Sagel suggested something Friedman has been advocating for since 1976, a parking deck above the Baldwin lot, which is located on Elm Street. According to Friedman, the deck would lay level with Elm Street because the parking lot drops down significantly once you have passed the entrance of the lot.

“Let people stay. Why are you kicking people out? They are down there to spend money. Why are you getting rid of them?” Sagel said. “Build a large lot and let everyone pay.”

Ted Kopec, a stylist at Faces Beautiful who commutes from Stratford, called the parking situation in downtown Westport “atrocious.”

“It seemed like by the time I walked to my car I was already halfway home. It was a hike,” Kopec said. “As a commuter, I-95 wasn’t the problem. The problem was, ‘what am I going to do when I get there,’” Kopec said.

Clients frequently got tickets and Faces Beautiful would reimburse them. Employees used to walk each other, or drive each other to their cars after closing during the evening hours, Kopec said.

Friedman acknowledged that the Imperial Lot is nearby the police station, but he said it couldn’t be considered downtown parking for female employees.

“You can’t ask women employees to walk all the way to the imperial lot, even if there are lights,” he said.

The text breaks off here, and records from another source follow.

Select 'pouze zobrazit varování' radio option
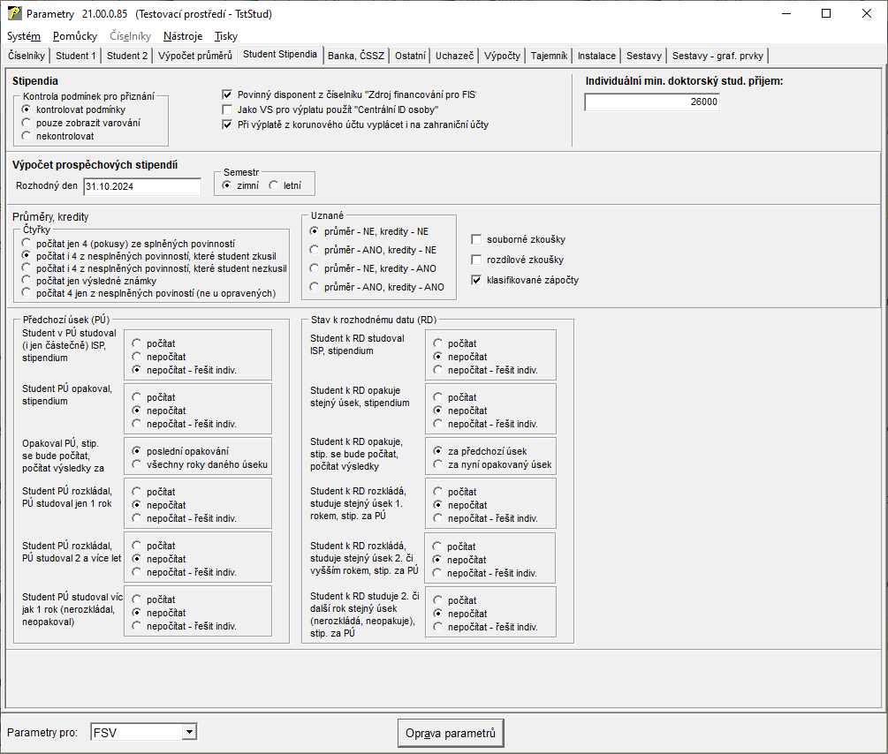 (27, 123)
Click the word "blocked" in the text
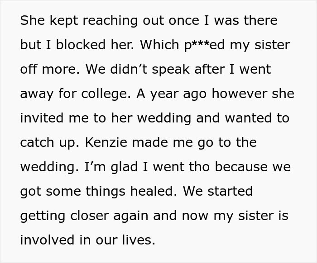This screenshot has height=263, width=317. click(x=81, y=45)
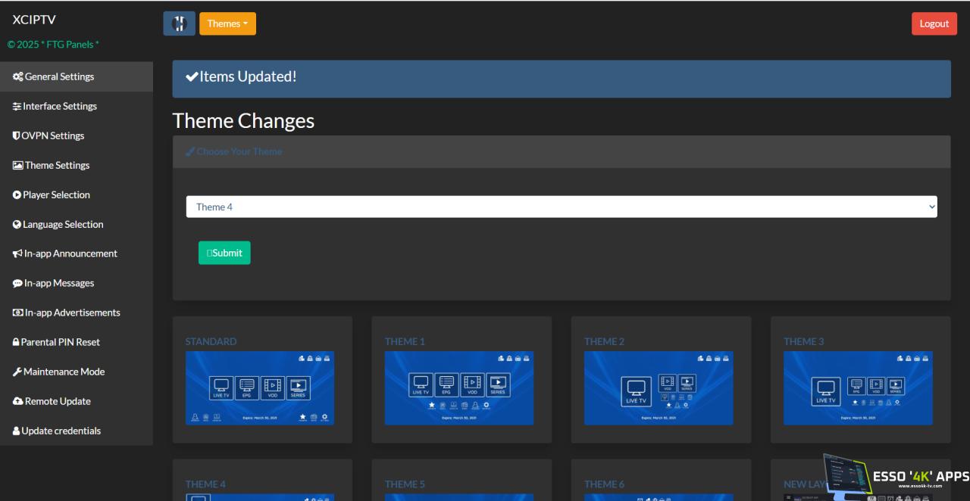This screenshot has width=970, height=501.
Task: Toggle sidebar with the top-left blue button
Action: (179, 23)
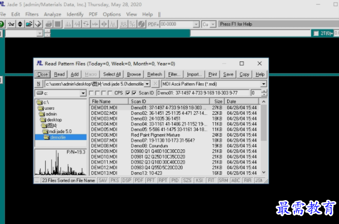Click the green help icon in toolbar

pyautogui.click(x=2, y=24)
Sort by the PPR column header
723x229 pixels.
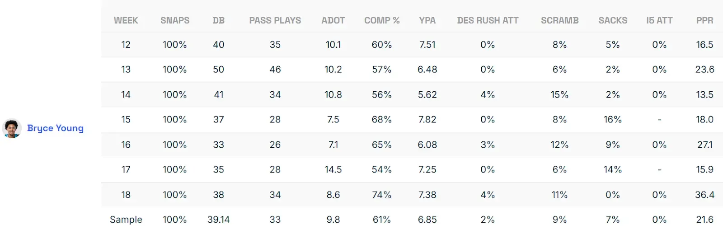click(704, 20)
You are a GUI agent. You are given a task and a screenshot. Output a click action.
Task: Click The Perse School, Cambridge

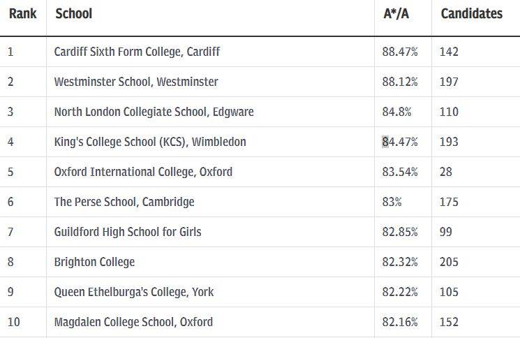(124, 202)
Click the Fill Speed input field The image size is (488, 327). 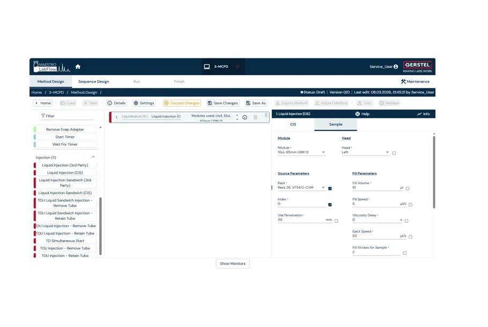tap(375, 204)
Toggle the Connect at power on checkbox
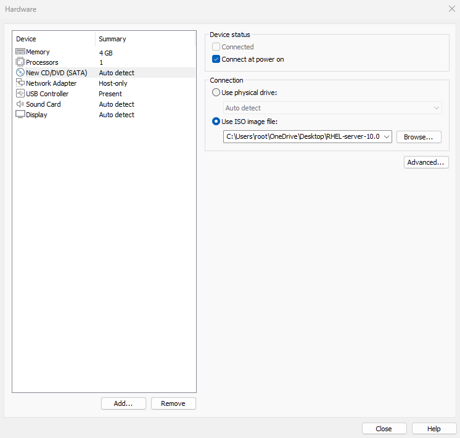This screenshot has height=438, width=460. [x=216, y=59]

Lee Papageorge, a downtown landlord and the owner of Oscar’s Deli, also said something needs to be done to improve downtown parking.

“The number one addition I would like to see is a parking deck, before any other public construction or renovation is done,” Papageorge said.

The opposition to increased parking dates back more than 30 years, Friedman said.

“Nobody wanted to turn Westport into a megalopolis. Nobody wanted to have parking on structure. That was the attitude at the time,” he said, referring to the 1960’s.